Last October, I wrote in this space on the current fashion of police “de-escalation,” i.e., the avoidance of using force in restoring order, obtaining compliance, and making arrests. Like all fashions, this one was inspired by ephemeral considerations, to wit, mostly ill-informed opinions on high-profile police use-of-force incidents recently seen in Los Angeles and across the country. The Los Angeles police commissioners, five of the most ill-informed people you’re ever likely to find in one room, recently codified this fashion in the form of a new use-of-force policy for the LAPD.

In truth, the new policy (PDF) is not at all a drastic departure from the one it replaces. The changes amount to no more than a few words, these intended to emphasize the desire for alternatives, if any are available, to the use of deadly force. So it is not the policy itself that officers find objectionable. Rather, it is the knowledge that their fate may one day rest in the hands of the people whose idealistic notions of police work cannot be squared with how police work is actually performed.

In my October piece, I linked to this Los Angeles Times article concerning the September 2015 shooting of Norma Guzman, who was killed while approaching officers with an 8-inch knife. Though LAPD Chief Charlie Beck ruled the shooting to be “in-policy,” the commission disagreed, arguing that the first officer to fire on Guzman should have “redeployed” to a safer place.

And this is where the commissioners’ lack of real-world experience becomes obvious and alarming. They disapproved of the outcome, so they propose that different actions by the officer would have resulted in a better one. But in doing so they fail to consider what might have happened had the officer done what they think he should have.

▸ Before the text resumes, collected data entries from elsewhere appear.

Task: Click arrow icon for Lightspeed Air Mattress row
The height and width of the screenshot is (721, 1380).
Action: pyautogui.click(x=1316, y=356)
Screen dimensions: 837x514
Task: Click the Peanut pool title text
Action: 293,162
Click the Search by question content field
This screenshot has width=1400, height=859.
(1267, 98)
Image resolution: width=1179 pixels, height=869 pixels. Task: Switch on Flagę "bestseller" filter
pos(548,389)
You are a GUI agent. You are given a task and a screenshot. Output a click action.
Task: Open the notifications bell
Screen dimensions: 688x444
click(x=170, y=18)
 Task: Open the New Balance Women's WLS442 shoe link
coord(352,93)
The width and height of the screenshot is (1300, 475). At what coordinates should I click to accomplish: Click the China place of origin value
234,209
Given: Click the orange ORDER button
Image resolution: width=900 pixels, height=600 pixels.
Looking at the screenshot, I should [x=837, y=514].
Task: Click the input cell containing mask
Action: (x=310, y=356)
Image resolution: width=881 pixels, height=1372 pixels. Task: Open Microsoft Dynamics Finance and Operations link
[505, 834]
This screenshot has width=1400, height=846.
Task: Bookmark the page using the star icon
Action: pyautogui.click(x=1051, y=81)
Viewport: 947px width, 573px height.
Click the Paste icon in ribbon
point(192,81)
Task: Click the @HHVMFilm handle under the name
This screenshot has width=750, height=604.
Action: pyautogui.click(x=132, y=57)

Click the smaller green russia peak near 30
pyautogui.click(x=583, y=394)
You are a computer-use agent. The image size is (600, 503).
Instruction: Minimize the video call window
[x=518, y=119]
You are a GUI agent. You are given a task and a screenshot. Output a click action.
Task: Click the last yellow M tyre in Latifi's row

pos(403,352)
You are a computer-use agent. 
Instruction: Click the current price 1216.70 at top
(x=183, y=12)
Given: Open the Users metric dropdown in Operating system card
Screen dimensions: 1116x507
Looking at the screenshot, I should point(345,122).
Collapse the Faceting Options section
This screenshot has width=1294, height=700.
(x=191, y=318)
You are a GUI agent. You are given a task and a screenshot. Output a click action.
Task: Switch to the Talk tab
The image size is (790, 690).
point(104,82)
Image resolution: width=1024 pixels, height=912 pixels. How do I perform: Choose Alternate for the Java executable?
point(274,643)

In the video accompanying the Times’s story, we can see that the passenger officer alights from the police car and apparently spots Guzman walking toward him. He draws his weapon and, we are told, orders her to stop and drop the knife. She fails to comply and is shot when she gets to within about ten feet of the officer.

The driver officer, having exited the police car and come around the rear, also fires as he sees Guzman approaching his partner. In the commissioners’ imagination, the passenger officer should have distanced himself from Guzman before firing. But consider that in doing so, he would also have distanced himself from his partner, whose view of Guzman was momentarily blocked by the police SUV.

One can easily imagine a scenario in which the passenger officer “re-deploys” only to expose his unwary partner to the danger posed by Guzman. What’s more, this scenario might easily have resulted in Guzman being between the officers, thus creating the danger of deadly cross-fire.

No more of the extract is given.